Monsieur Heger was a ruthless critic, attacking not only technical mistakes, such as incorrect sentence structure and clumsy translations, but also trying to stamp upon his pupils the importance of adopting a style. He was a man with an eye for detail: a single infelicitous word or phrase merited vicious underlining and he was pitiless in his paring away of unnecessary verbiage. This was something that Charlotte, especially, needed greatly;
though the Angrian obsession had implanted a love of writing in her blood, she had not yet learnt to control her runaway imagination or to impose discipline on her pen. Monsieur Heger was the first person to offer her objective criticism of her style and suggest ways of improving it. At the end of an early essay, ‘The Nest', written on 30 April, he appended a piece of advice:

What importance should be given to details, in developing a subject? You must sacrifice,
without pity
, everything that does not contribute to clarity, verisimilitude and effect. Accentuate everything which sets off the main thought, so that the impression you give is highly coloured, graphic; It is sufficient if the rest remain
in
its place but in the background
. This is what gives to prose style, as to painting, unity, perspective, and
effect
.
Read
Harmonie XIV of Lamartine:
The Infinite:
We will analyse it together
from the point of view of its details
.

May 4 C Heger
32

Most of the time, Monsieur Heger confined his advice to stringently critical remarks. A good example occurs in Charlotte's exercise on ‘Peter the Hermit', written on 31 July. Woolly phrases are tightened up: men ‘destined to be' instruments of great change become ‘predestined'; an irrelevant phrase incurs a marginal note ‘why this expression?'; when she refers to ‘Picardy in France', he writes ‘unnecessary when you are writing in French'; an adjectival phrase about an illusion ‘which he could never attain' is cut with the words ‘unnecessary when you say illusion'; an elaborate metaphor about the nature of certain men who, like Samson, can break the cords that bind them even when sleeping, is also cut, this time with the forceful comment ‘you have begun to talk about Peter, you are into the subject, go straight to the end'.
33
Under such rigorous criticism of her every word and phrase, Charlotte soon learnt the importance of craft and began to appreciate that mere flow of words – her worst fault since childhood – was not enough.
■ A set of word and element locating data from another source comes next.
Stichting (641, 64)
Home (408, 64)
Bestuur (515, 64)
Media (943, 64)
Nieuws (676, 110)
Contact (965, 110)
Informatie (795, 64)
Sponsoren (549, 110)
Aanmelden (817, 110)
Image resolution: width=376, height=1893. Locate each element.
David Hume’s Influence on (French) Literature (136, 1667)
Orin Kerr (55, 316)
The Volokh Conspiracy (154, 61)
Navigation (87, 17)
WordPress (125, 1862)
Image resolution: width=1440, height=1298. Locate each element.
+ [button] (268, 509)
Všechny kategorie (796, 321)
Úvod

It is difficult to tell what effect Monsieur Heger's criticism had on Emily's writing since there now exists so little of her prose from either before or after Brussels to compare. Most of his annotations on her essays were confined to picking her up on her grammar and underlining or scoring through her literal translation of English words and phrases. There are remarkably few comments on her style. This may suggest that Emily had not yet advanced beyond the point at which her faults in language became less important than her argument, but it is more likely that it actually indicated she had
fewer problems in this area. Her essays, like her surviving poems,
34
were more concise and direct in their approach than Charlotte's and, whatever her faults of translation, Monsieur Heger found much to admire in her power of reasoning and expression. He later confided to Mrs Gaskell that he rated Emily's genius as ‘something even higher' than Charlotte's. She had, he said, ‘a head for logic, and a capability of argument, unusual in a man, and rare indeed in a woman'. The force of this gift, however, he believed to be much impaired by her ‘stubborn tenacity of will which rendered her obtuse to all reasoning where her own wishes, or her own sense of right, was concerned.' His assessment of her character was both penetrating and revealing.